WHAT IS NEEDED: In the entries below, find the line with "Click the 取消" and the line with "This screenshot has height=450, width=550."; give again those lines and every line between them, exactly.

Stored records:
▶

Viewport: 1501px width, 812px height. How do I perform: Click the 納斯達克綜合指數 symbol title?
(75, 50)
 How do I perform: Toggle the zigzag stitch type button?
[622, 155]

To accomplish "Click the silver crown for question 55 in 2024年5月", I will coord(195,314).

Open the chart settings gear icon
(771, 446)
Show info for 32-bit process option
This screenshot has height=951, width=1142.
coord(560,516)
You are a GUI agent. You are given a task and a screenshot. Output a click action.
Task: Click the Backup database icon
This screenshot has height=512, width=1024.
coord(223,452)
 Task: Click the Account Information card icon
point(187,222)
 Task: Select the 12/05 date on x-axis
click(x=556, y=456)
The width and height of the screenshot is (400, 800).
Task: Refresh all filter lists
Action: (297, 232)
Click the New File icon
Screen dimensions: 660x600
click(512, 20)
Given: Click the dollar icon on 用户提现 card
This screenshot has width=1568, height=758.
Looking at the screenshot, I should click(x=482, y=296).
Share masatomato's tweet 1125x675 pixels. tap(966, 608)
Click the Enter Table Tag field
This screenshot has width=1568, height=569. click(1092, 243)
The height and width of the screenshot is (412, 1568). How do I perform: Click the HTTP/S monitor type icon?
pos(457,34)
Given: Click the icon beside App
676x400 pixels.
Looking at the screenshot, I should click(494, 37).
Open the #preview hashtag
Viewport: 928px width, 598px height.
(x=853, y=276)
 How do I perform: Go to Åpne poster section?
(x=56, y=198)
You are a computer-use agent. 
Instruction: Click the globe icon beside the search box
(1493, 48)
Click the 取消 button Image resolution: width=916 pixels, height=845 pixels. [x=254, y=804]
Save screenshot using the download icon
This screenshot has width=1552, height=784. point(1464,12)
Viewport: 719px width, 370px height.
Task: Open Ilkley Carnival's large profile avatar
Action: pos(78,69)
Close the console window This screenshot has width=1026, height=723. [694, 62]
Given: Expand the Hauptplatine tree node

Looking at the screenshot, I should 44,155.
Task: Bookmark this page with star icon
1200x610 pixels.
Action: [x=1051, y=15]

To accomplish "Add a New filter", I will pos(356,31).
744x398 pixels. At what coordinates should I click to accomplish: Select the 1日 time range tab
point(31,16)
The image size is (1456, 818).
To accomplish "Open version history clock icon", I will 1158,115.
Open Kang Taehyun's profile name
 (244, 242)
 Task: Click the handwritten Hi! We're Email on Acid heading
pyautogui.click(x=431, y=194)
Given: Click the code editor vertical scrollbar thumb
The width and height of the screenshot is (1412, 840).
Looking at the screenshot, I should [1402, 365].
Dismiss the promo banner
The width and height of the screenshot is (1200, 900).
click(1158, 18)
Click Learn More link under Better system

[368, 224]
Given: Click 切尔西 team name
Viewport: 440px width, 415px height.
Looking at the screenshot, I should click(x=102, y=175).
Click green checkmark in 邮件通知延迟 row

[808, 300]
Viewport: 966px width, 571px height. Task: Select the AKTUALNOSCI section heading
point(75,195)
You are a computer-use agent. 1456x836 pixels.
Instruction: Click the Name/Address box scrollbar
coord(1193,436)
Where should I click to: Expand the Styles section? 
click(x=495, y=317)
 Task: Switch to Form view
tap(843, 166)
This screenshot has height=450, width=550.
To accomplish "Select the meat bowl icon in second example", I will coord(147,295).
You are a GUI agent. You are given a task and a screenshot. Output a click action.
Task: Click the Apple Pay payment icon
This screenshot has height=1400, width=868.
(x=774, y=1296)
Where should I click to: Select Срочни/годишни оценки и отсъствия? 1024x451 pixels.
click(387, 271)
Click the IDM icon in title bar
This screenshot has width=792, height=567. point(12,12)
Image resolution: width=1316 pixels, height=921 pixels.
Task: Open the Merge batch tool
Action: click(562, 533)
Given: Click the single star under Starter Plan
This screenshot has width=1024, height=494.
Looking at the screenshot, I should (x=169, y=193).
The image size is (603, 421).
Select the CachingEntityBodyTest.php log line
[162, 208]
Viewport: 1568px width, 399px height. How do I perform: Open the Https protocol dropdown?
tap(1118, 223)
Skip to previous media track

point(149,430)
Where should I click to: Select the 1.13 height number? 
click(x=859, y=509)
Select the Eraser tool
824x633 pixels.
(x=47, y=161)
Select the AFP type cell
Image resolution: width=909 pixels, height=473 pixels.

◀

ANSWER SECTION:
Click the 取消 button Image resolution: width=916 pixels, height=845 pixels. [x=254, y=804]
Save screenshot using the download icon
This screenshot has width=1552, height=784. point(1464,12)
Viewport: 719px width, 370px height.
Task: Open Ilkley Carnival's large profile avatar
Action: pos(78,69)
Close the console window This screenshot has width=1026, height=723. [694, 62]
Given: Expand the Hauptplatine tree node

Looking at the screenshot, I should 44,155.
Task: Bookmark this page with star icon
1200x610 pixels.
Action: [x=1051, y=15]

To accomplish "Add a New filter", I will pos(356,31).
744x398 pixels. At what coordinates should I click to accomplish: Select the 1日 time range tab
point(31,16)
The image size is (1456, 818).
To accomplish "Open version history clock icon", I will 1158,115.
Open Kang Taehyun's profile name
 (244, 242)
 Task: Click the handwritten Hi! We're Email on Acid heading
pyautogui.click(x=431, y=194)
Given: Click the code editor vertical scrollbar thumb
The width and height of the screenshot is (1412, 840).
Looking at the screenshot, I should [1402, 365].
Dismiss the promo banner
The width and height of the screenshot is (1200, 900).
click(1158, 18)
Click Learn More link under Better system

[368, 224]
Given: Click 切尔西 team name
Viewport: 440px width, 415px height.
Looking at the screenshot, I should click(x=102, y=175).
Click green checkmark in 邮件通知延迟 row

[808, 300]
Viewport: 966px width, 571px height. Task: Select the AKTUALNOSCI section heading
point(75,195)
You are a computer-use agent. 1456x836 pixels.
Instruction: Click the Name/Address box scrollbar
coord(1193,436)
Where should I click to: Expand the Styles section? 
click(x=495, y=317)
 Task: Switch to Form view
tap(843, 166)
This screenshot has height=450, width=550.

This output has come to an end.